February is not just the month of love; it's also a time to celebrate Black History Month. Black History Month celebrates the achievements and contributions of African Americans in many sectors. However, some sectors get overlooked. Here, we'll look at the impact of black women in the skincare industry. From the initial trailblazers to the women carrying the torch today, their contributions to skincare should not go unnoticed.
Black History Month
Black History Month was originally established as "Negro History Week" by Dr. Carter G. Woodson in 1926. He believed educating African Americans on what their ancestors achieved and contributed was imperative. He chose February because Abraham Lincoln and Frederick Douglass had birthdays. In February of 1976, it was extended to the whole month of February by President Gerald Ford. Black History Month is observed and celebrated every year in February.
The Trailblazers: Past and Present
Blazing the trail in skin care was Madam C.J. Walker (1867-1919). Walker was the first African American millionaire in America. She made her fortune from her line of hair care products for black women. Walker developed this line of products after experiencing hair loss, which led to the "Walker System" of hair care. Not only did she blaze the trail for skin care, but she was also a philanthropist, donating to scholarships for women and charities like the Black YMCA.
After that, there is Pat McGrath, a British makeup artist. Her rise began in the 1990s, when she was responsible for crafting beauty looks for runway shows for top brands like Christian Dior. In 2004, she provided her expertise to Proctor and Gamble on some of their cosmetic lines. Then, in 2017, McGrath released her makeup products. She may have learned something from her mom, who reportedly made her own makeup due to the limited options for women with darker skin.
Shining the Spotlight
As we celebrate Black History Month, let's spotlight a few black-owned businesses in the skin care industry that you may not be familiar with. Supporting these businesses and others like them is a fantastic way to celebrate diversity and their commitment to innovation in their field.

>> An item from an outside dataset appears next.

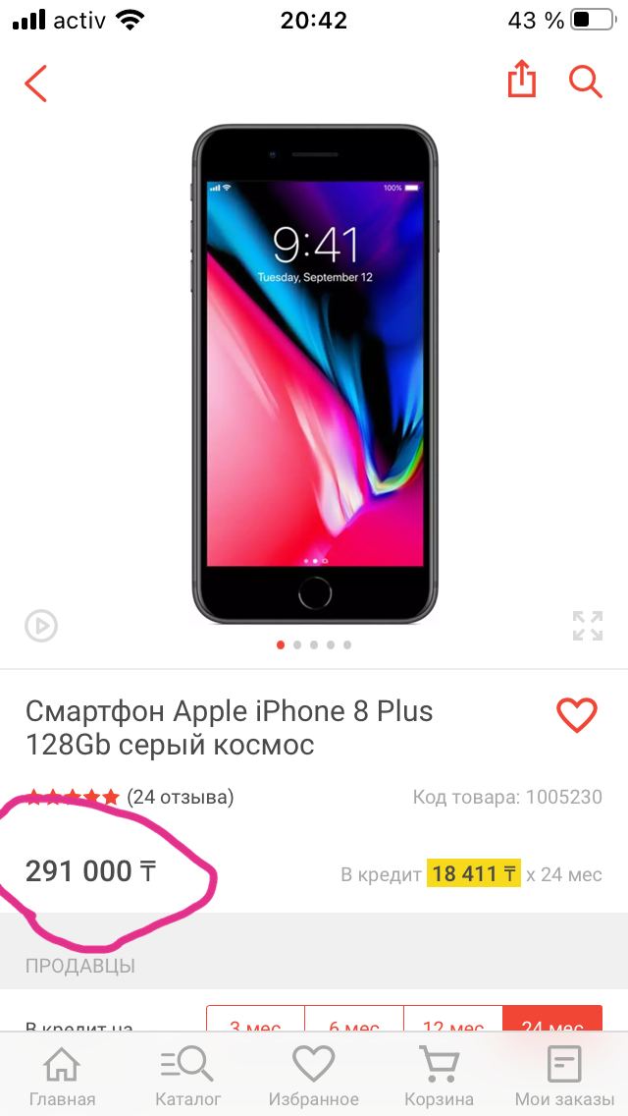Select the 6 мес credit term

click(x=354, y=1019)
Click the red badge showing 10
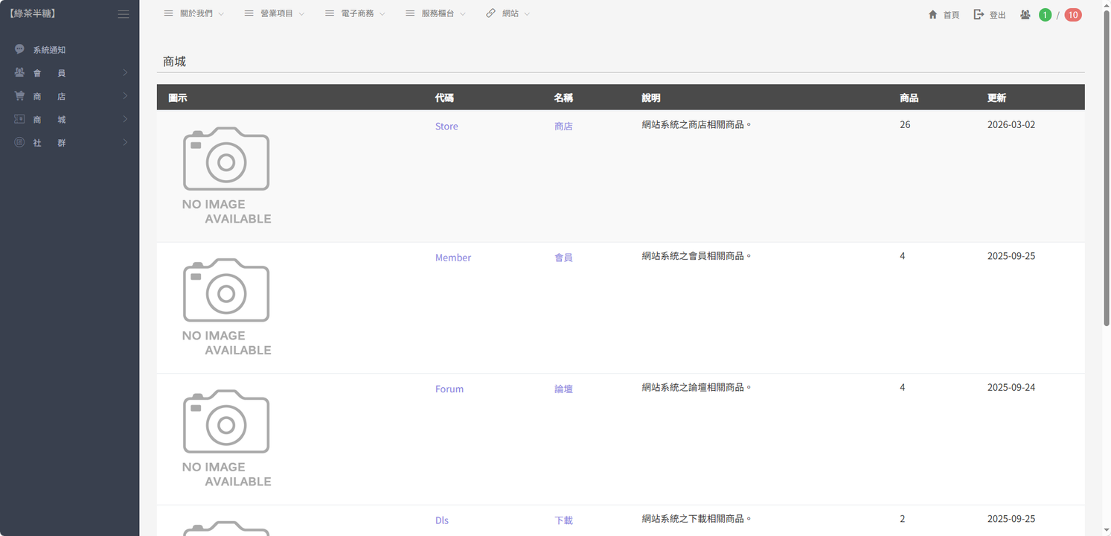Screen dimensions: 1111x536 point(1072,15)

- Hanahana Beauty: Hanahana Beauty was founded by Abena Boamah-Acheampong. The key ingredient in her products, shea butter, helps her focus on natural skincare and honors her roots. Her mother would make her body butter by melting shea butter and cloves. Shea butter was the "go-to" in their house for many ailments.
- Klur: Lesley Thornton founded Klur. It was essential to Thornton to create clean and ethical beauty products to help women in their everyday lives. Klur is an independent and women-owned company.
- Black Girl Sunscreen: Shontay Lundy created Black Girl Sunscreen. She was frustrated by the lack of options regarding sunscreens for darker skin tones. So, she created one with that in mind and filled a hole in the market.
Celebrate Black Women in Skin Care All Year Long
In celebrating Black History Month, we would be remiss if we didn't also celebrate the innovation of Black women in the skincare industry. From trailblazer Madam C.J. Walker to those continuing today, their contributions have shaped the industry in life-altering ways. We should continue supporting Black-owned businesses whenever we can, not just once a year in February but all year.